Local oil refineries have begun offering petroleum products—particularly high-speed diesel (HSD)—to oil marketing companies (OMCs) at forward pricing in an attempt to offload excessive inventories ahead of an anticipated drop in fuel prices.
According to industry sources, forward pricing reflects the rates expected to take effect from April 16, 2025, following the fortnightly price review scheduled for April 15. Petrol and diesel prices are projected to decrease by Rs9-10 based on recent international trends, prompting refineries to offer advance discounts to encourage OMCs to lift stocks ahead of the formal revision.

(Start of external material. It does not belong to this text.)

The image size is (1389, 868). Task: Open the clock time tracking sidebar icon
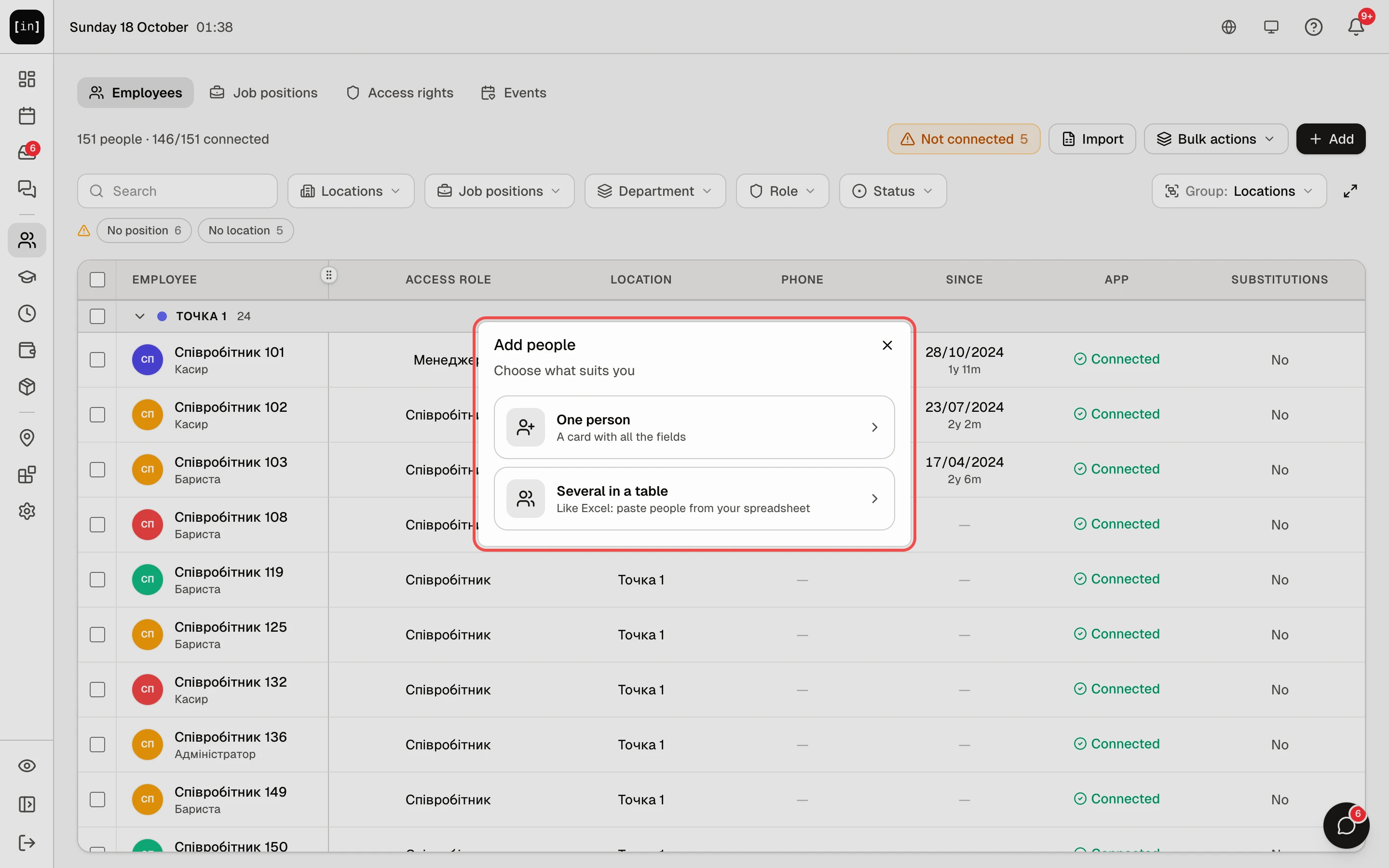[27, 313]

While OMCs appear to be capitalizing on the situation, the benefit has yet to trickle down to consumers. Sector insiders argue that the government should bring forward the official price cut to prevent OMCs from retaining the margin and allow the public to benefit from falling international prices. They noted that an early revision, similar to the unexpected adjustment made on March 28 instead of March 31, is well within the government’s capacity.
The move comes as local refineries struggle with mounting HSD stockpiles and sluggish product upliftment. Attock Refinery Limited (ARL) has already shut down one of its crude distillation units due to operational constraints, while other facilities across the country are functioning at reduced capacity. The sector is currently sitting on approximately 700,000 metric tonnes (MT) of HSD—enough to meet nearly 50 days of average demand. If the trend continues, inventories could exceed 800,000 MT by the end of April.
Daily diesel demand currently hovers around 16,000 MT, while local production stands at 14,000 MT. Additional imports expected this month—around 138,000 MT—are set to push the total inflow to over 460,000 MT, putting further pressure on storage facilities. With ullage nearly exhausted, refineries are being forced to scale back production, potentially increasing reliance on imported petrol and disrupting the fuel supply chain.